(Data extract)
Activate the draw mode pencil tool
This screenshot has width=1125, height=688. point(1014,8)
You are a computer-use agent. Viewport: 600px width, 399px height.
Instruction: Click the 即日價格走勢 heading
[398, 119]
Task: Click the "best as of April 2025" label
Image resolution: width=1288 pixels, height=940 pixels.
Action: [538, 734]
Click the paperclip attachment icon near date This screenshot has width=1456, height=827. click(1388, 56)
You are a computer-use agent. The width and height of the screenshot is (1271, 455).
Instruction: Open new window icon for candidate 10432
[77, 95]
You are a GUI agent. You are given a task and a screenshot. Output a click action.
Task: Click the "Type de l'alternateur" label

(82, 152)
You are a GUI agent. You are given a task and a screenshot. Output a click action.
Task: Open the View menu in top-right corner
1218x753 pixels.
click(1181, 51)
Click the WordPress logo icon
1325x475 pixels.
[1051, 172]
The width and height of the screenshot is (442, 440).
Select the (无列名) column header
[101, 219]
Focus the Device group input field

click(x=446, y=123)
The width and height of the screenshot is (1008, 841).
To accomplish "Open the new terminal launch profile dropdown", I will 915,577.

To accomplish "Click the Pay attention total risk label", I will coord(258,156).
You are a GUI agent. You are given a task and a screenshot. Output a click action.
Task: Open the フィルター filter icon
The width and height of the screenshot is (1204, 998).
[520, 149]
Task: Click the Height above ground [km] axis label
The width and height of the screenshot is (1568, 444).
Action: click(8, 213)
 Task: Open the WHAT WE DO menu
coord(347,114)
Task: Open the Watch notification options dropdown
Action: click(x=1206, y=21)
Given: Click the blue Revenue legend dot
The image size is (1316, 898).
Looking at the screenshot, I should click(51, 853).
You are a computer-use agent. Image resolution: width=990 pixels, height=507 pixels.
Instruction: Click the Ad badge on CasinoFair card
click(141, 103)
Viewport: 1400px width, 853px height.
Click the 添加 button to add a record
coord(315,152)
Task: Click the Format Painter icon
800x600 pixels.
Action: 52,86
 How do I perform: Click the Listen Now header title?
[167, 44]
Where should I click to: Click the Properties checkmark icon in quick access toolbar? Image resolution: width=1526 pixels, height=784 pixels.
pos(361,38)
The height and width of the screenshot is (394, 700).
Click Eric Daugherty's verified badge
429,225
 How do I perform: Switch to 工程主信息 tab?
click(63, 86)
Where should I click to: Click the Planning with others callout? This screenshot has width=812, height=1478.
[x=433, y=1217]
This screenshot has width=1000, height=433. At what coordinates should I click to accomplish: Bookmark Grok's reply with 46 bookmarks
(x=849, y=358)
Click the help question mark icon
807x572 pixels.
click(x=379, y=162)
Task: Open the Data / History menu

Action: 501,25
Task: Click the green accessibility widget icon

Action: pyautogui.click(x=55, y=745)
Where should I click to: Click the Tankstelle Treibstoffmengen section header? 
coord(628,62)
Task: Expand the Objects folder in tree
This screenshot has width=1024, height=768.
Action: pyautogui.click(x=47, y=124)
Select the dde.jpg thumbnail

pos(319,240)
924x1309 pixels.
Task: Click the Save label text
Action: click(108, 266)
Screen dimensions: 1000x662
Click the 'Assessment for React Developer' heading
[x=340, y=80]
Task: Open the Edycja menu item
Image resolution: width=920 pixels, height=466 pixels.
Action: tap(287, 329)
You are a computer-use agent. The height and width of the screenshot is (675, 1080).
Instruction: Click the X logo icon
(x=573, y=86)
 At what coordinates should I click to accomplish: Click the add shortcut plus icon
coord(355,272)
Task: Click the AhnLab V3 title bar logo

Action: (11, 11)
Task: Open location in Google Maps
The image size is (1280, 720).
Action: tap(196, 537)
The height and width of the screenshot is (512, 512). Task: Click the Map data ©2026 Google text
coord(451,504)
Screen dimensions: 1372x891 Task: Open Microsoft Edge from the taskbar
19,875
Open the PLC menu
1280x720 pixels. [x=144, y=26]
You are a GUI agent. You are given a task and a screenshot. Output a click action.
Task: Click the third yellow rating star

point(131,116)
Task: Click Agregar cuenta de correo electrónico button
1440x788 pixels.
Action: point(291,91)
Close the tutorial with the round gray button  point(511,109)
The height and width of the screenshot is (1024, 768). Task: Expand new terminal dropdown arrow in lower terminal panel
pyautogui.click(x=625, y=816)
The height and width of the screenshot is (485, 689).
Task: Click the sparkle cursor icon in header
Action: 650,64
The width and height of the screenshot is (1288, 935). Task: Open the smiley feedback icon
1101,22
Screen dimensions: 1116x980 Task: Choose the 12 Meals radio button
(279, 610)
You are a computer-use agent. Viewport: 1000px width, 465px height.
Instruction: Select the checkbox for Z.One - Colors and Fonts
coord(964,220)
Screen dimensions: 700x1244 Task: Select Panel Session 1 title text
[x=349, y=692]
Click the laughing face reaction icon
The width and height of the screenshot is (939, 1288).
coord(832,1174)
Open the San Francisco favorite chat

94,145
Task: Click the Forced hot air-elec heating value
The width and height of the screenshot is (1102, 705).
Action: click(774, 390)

(Exercise instructions) Your reply should hold every line from the data that contains "Viewport", copied in full.

(Answer space)
You are a computer-use agent. Viewport: 600px width, 399px height.
Viewport: 1400px width, 853px height.
You are a computer-use agent. Viewport: 1000px width, 465px height.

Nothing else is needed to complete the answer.